For Centigon, the new product represented everything the new brand stood for a long, prestigious history, a global presence and access to cutting-edge technology. Because without the expertise of a seasoned armory company and the skills and knowledge of employees from the many Centigon plants across the globe, the new system would not have been possible.
So from the Moscow International Motor Show to the International Motor Show in Frankfurt to Washington, D.C., and across Latin America, Centigon used its newest product to showcase the best aspects of the Centigon brand.
“For our customers, [the rollout events showed] how it was going to be better for them,” says Allen. “We were going to do away with the confusion. If you’re a major corporation and you have needs in Latin America, you can deal with a U.S.-based company that has operations in any part of the world, which means a lot in the security business. Also, it showed to our customer base what we can bring from a cost, quality and schedule perspective.
“We have the most capacity. We’re able to buy products at the best prices because we buy the most. We’re the 800-pound gorilla now in the marketplace.”
A unified company
The rebranding and company unification project is beginning to pay off for Allen. The unified work force, especially on the sales end, has led to more efficient production.
“I used to have the management at each facility own their salespeople, so they were driven to sell for a local region,” says Allen. “But now they’re driven to make sales numbers for Centigon. What it’s done, because we have eight manufacturing plants, it’s allowed us to be more efficient, because if you sell a car out of France, people expect it to be built out of France.”
Now, with sales acting globally, clients understand that the best product for them may come from Brazil, even though they’re agreeing to the deal in France.
“We’re able to go by either the different levels of armor or different products from our plant, so operationally, it’s making it a lot more easy for us to be more efficient and utilize our global resources. I would have situations where one factory was working overtime and the other factory didn’t have enough work.
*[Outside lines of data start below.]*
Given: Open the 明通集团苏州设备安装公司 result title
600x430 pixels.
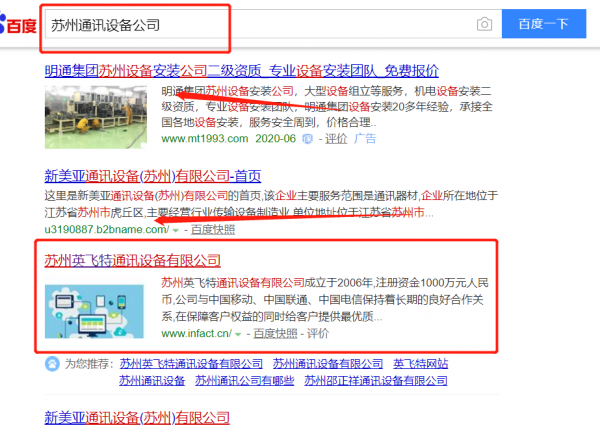Looking at the screenshot, I should tap(241, 71).
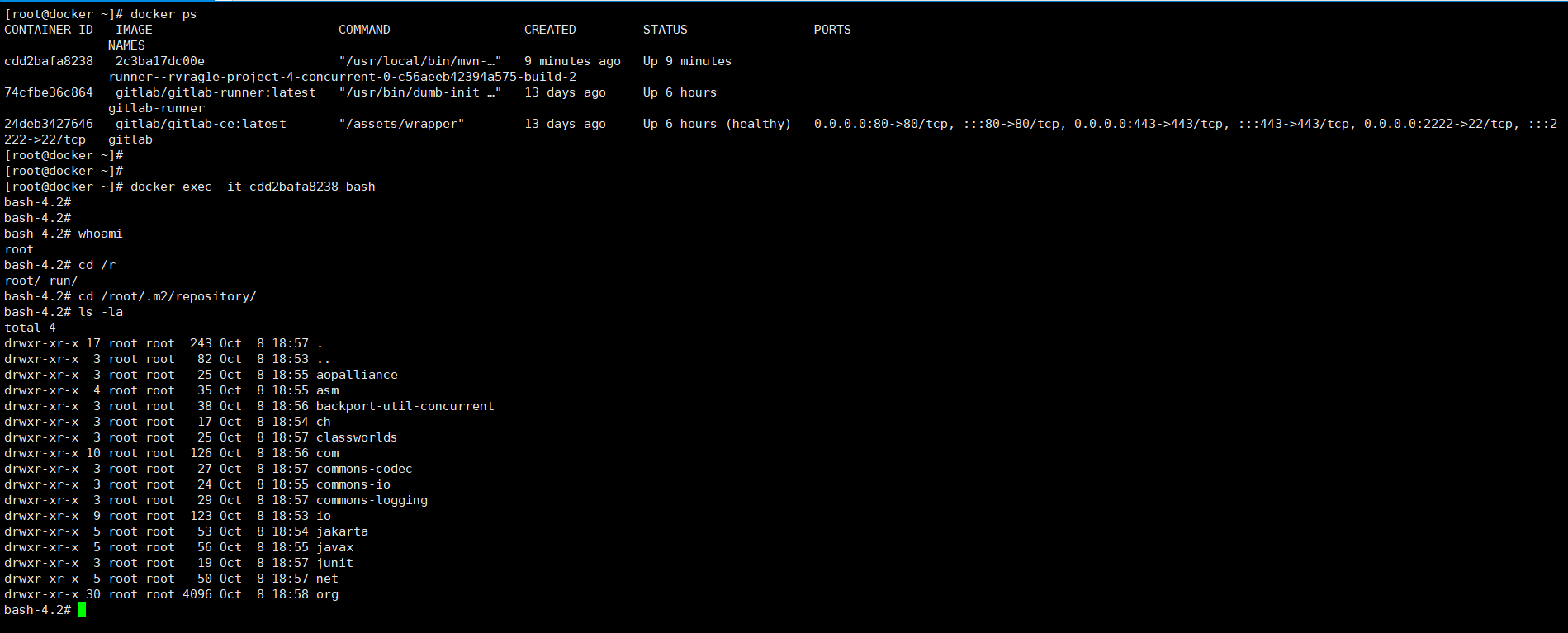This screenshot has height=633, width=1568.
Task: Click the whoami command text
Action: tap(100, 234)
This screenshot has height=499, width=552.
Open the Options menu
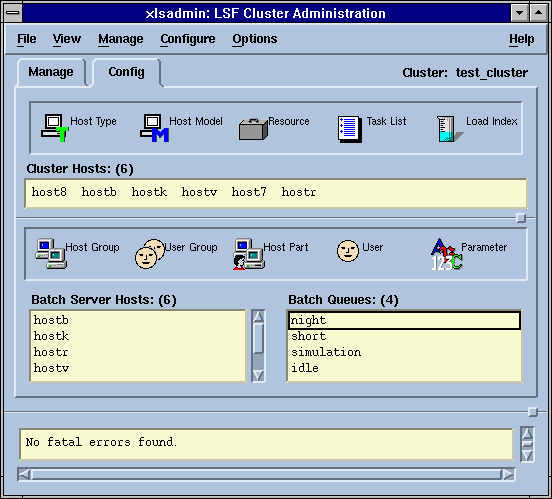click(x=255, y=39)
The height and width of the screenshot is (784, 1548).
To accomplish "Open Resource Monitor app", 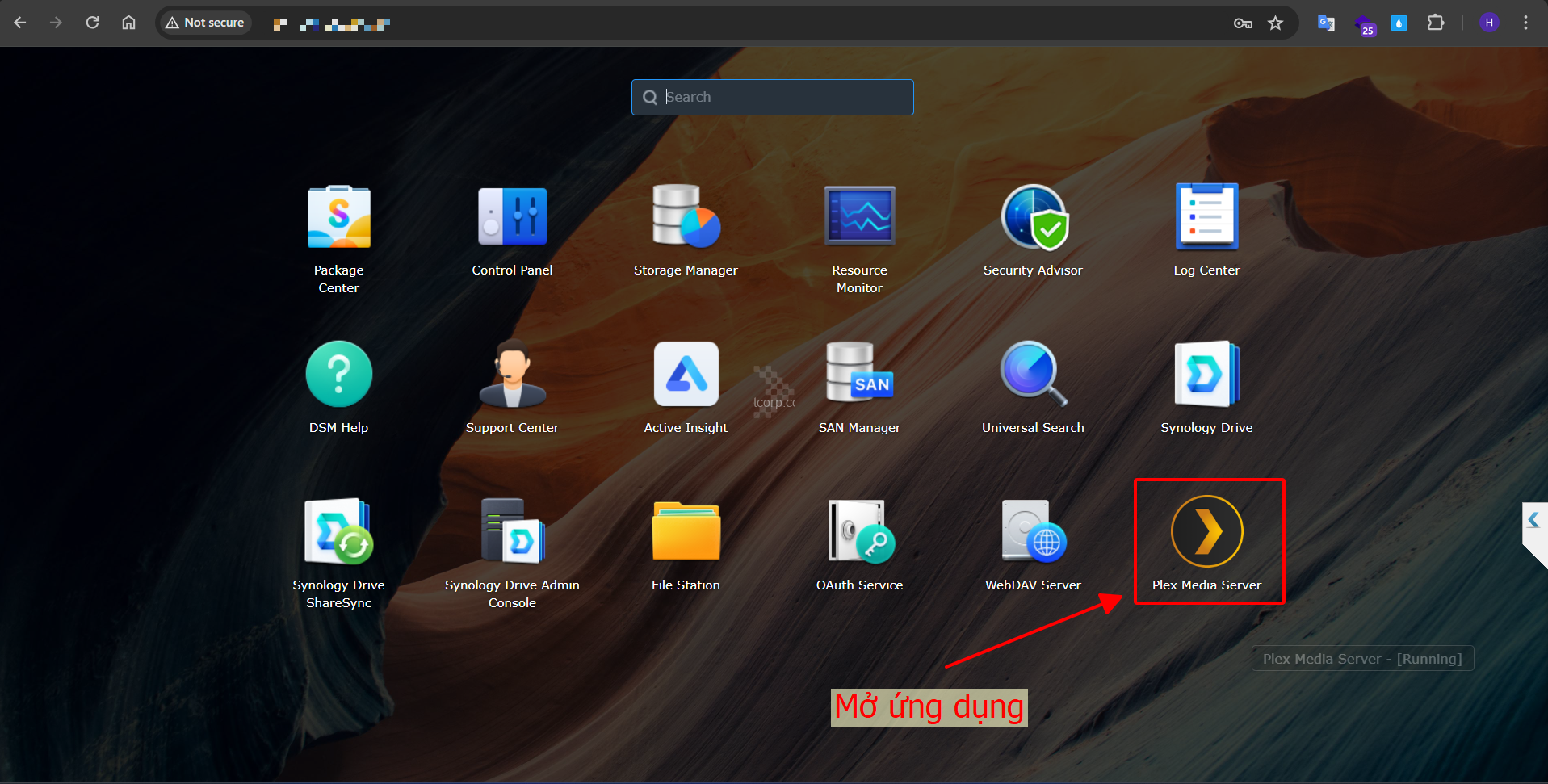I will coord(859,218).
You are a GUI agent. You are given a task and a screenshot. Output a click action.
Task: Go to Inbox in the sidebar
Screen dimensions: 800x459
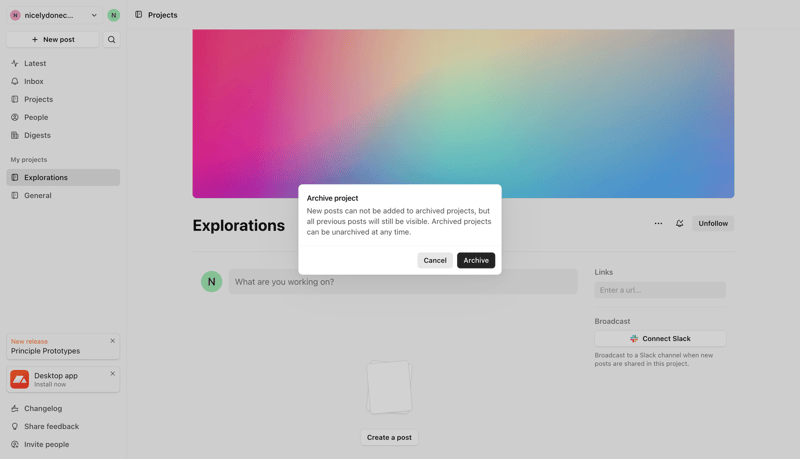point(34,81)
So for us, we were able to normalize our manufacturing, which allows us to fill large orders faster and truly become a global player to where we act like a global company.”
And for more concrete returns on this investment, Centigon will look to old-fashioned success indicators sales numbers and customer feedback.
“Several of the really big clients that we try to entertain, we’re getting a whole lot more input from them relative to new orders,” says Allen. “And a lot them even say, ‘Gee, we didn’t realize you guys had this type of capacity and scale’ and so forth.
“ I think as we move forward, I’m really anticipating a really good growth from these initiatives.”